Les DIAGNOSTICS à faire pour vendre un local commercial

La vente d’un bien immobilier peut exiger différents diagnostics immobiliers. Cette obligation concerne également les locaux commerciaux. Les diagnostics à réaliser sur un local commercial sont relativement différents de ceux dédiés à une habitation. Vous souhaitez en savoir plus sur les diagnostics immobiliers à mettre en œuvre ? Quelques précisions dans cet article.

Les diagnostics obligatoires à effectuer sur le local commercial

La principale utilité des diagnostics immobiliers consiste à assurer la protection des futurs acquéreurs des locaux commerciaux des risques éventuels. Voici les diagnostics à mettre en œuvre lors de la vente d’un local à usage commercial :

    • Diagnostic de performance énergétique ou DPE : Il s’agit d’un diagnostic technique de l’état général du système d’eau chaude ou de chauffage du local commercial. Valide durant 10 ans, le DPE permet de classer le local selon ses performances énergétiques. Vous pouvez aussi, après le rapport de diagnostic, connaître les travaux à entreprendre pour optimiser la consommation énergétique.

    • Diagnostic termites : il s’agit d’un repérage au niveau des structures en bois du local afin de déterminer la présence de termites. Leur présence peut menacer la sécurité des personnes et de biens vu les dégâts qu’ils causent sur les éléments en bois. Ce diagnostic est incontournable sur les zones les plus infestées.

    • État des risques et pollutions ou ERP : Il est question d’un diagnostic à effectuer sur les locaux commerciaux implantés dans un lieu couvert par un plan de prévention des risques technologiques et naturels. Il fut anciennement appelé état des risques naturels, miniers et technologiques et état des servitudes risques et d’information sur les sols.

    • Diagnostic amiante : ce diagnostic permet d’effectuer un repérage des traces d’amiantes dans les matériaux de construction du local commercial. L’amiante est dangereux pour la santé des occupants, car il peut provoquer des risques de cancers et de maladies respiratoires. Grâce au diagnostic amiante, le vendeur du local commercial peut prouver la sûreté du bien ou prendre connaissance des travaux de désamiantage à entreprendre.

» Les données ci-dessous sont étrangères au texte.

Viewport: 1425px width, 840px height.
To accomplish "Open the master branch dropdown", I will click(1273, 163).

L’importance du Dossier de diagnostic technique

Lors d’une vente immobilière, la loi prévoit pour les propriétaires vendeurs des obligations légales, dont l’établissement d’un Dossier de Diagnostic technique ou DDT. Effectif depuis le 1er novembre 2007, il est annexé à l’ensemble des constats et états sanitaires du bien concerné. Ceux-ci ont pour objectif de produire une évaluation précise de l’état du bâtiment. Cela peut concerner la consommation énergétique, la qualité des installations électriques et de gaz ou la présence de termites.

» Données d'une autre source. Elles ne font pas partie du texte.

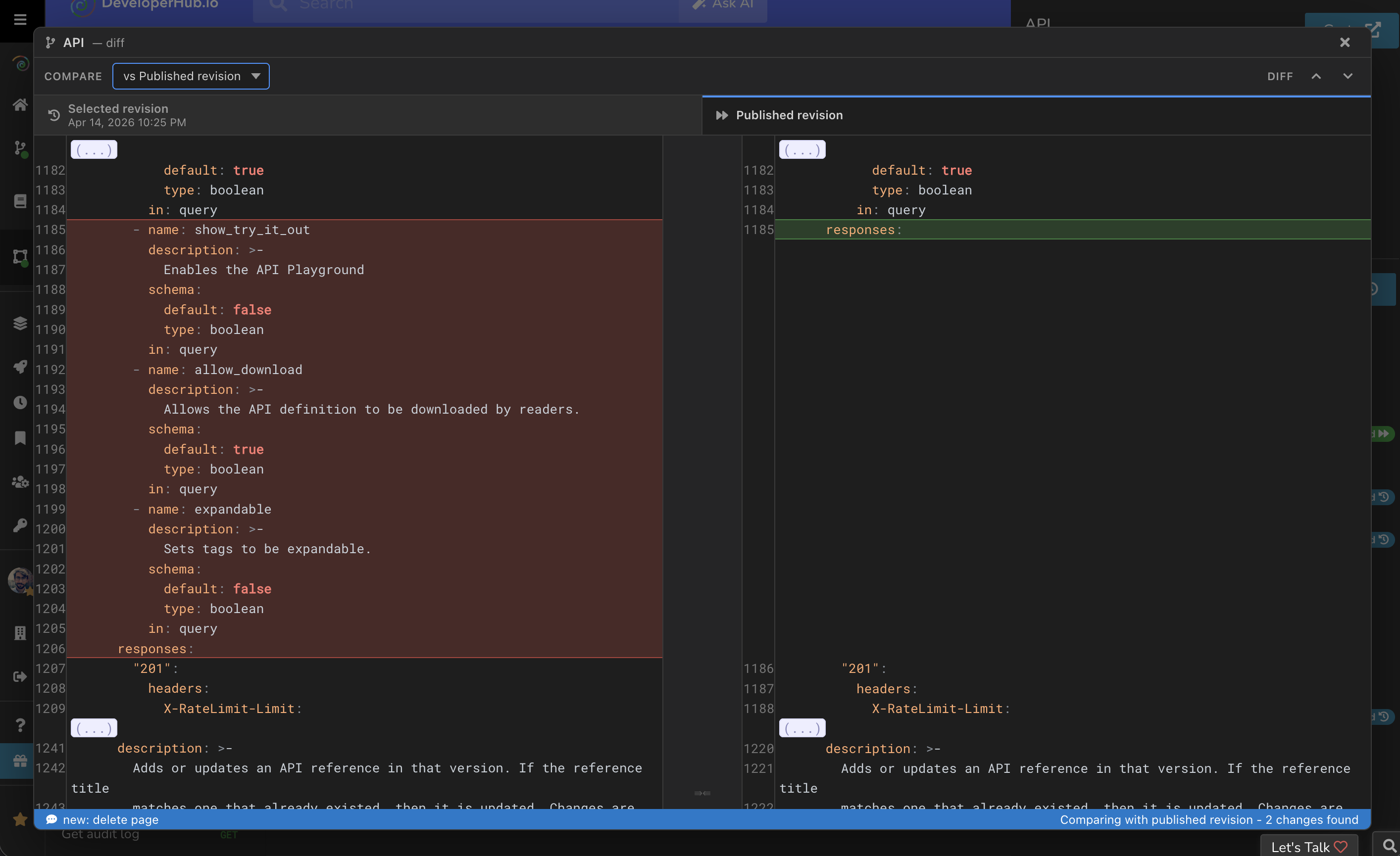1400x856 pixels.
Task: Open the home sidebar icon
Action: pos(20,104)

L’établissement d’un Dossier de Diagnostic technique demande certaines compétences et connaissances. Il est donc nécessaire de confier chaque diagnostic immobilier à un véritable professionnel. Le mieux est de solliciter un diagnostiqueur immobilier ou une société accréditée par le comité français d’accréditations. Le prestataire choisi doit bénéficier d’une bonne assurance et être indépendant dans l’accomplissement de ses tâches.

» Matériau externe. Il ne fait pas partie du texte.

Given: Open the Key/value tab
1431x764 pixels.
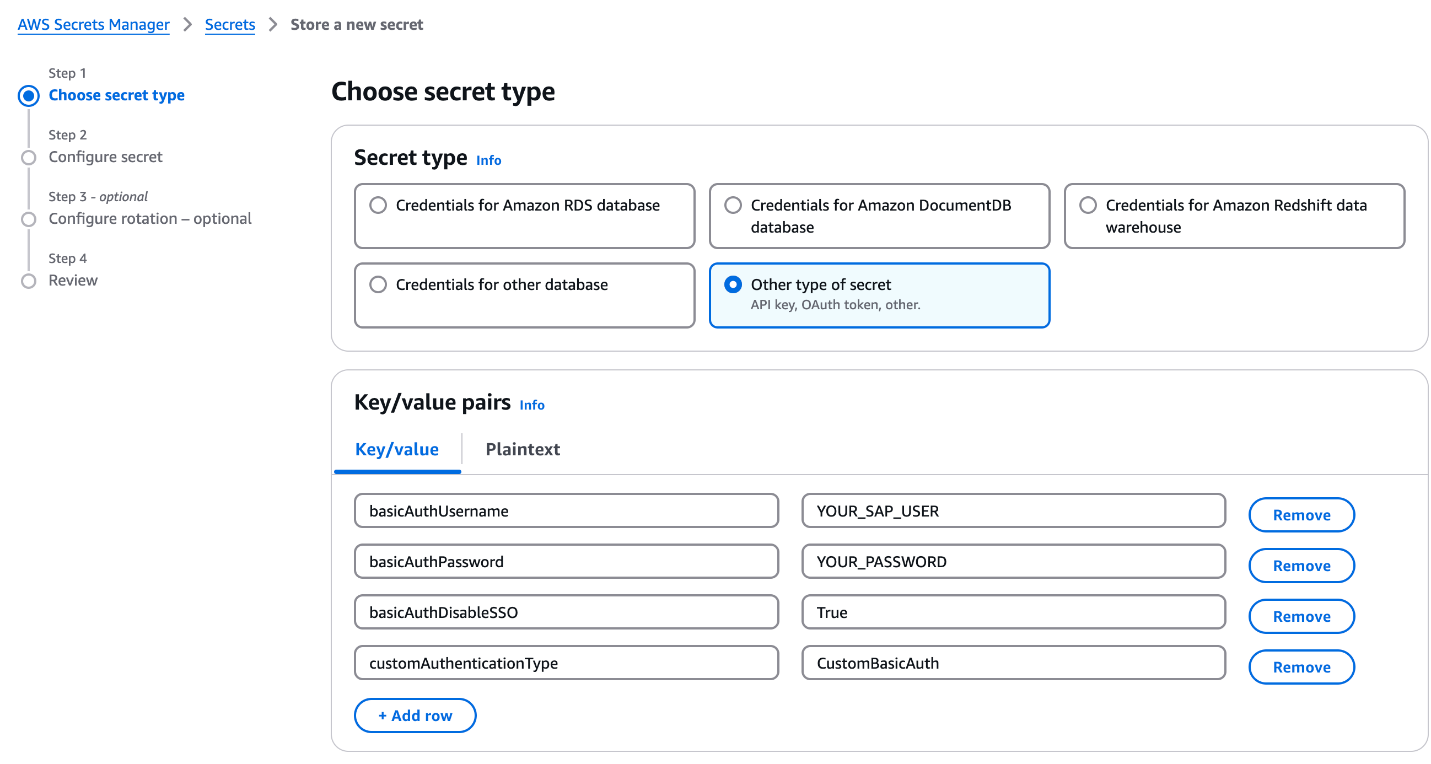Looking at the screenshot, I should pos(397,449).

Le moment idéal pour la constitution du DDT

Les diagnostics à intégrer dans le Dossier de Diagnostic technique sont mis à disposition dès la promesse de vente. Dans le cas où ce document n’est pas requis, l’établissement des diagnostics se fait à l’acte de vente. Cependant, ce n’est pas valable pour tous les diagnostics. En effet, certains doivent être réalisés lors de la création de l’annonce de vente. C’est notamment le cas en ce qui concerne le diagnostic de performance énergétique.

La mise en œuvre des diagnostics immobiliers est incontournable lors d’une vente de local commercial. Cette condition est déterminante pour la réussite de la transaction. Dans le cas où certains d’entre eux ne sont pas effectués, l’acquéreur a la possibilité d’annuler le contrat. C’est aussi le cas si des défauts sur les installations sont constatés alors qu’ils n’ont pas été signalés.

Vente de local commercial et droit de préemption du locataire

Il est possible lors de la vente d’un local commercial que celui-ci ait déjà un locataire. Dans ce cas de figure, certaines démarches doivent être réalisées par le vendeur. Il doit informer ledit locataire grâce à une lettre à remettre en main propre. Cette lettre peut aussi être envoyée en recommandé avec avis de réception. Celle-ci contient les conditions de la vente et le prix du bien. En effet, le locataire possède un droit de préemption qui lui permet d’avoir la priorité sur l’achat du bien.

Le droit de préemption octroyé au locataire durant 1 mois après la notification du vendeur n’est pas toujours effectif. En effet, il existe certaines exceptions. C’est notamment le cas lors de cessions globales d’immeubles comprenant des locaux commerciaux. C’est également le cas pour les cessions uniques de différents locaux d’un ensemble commercial.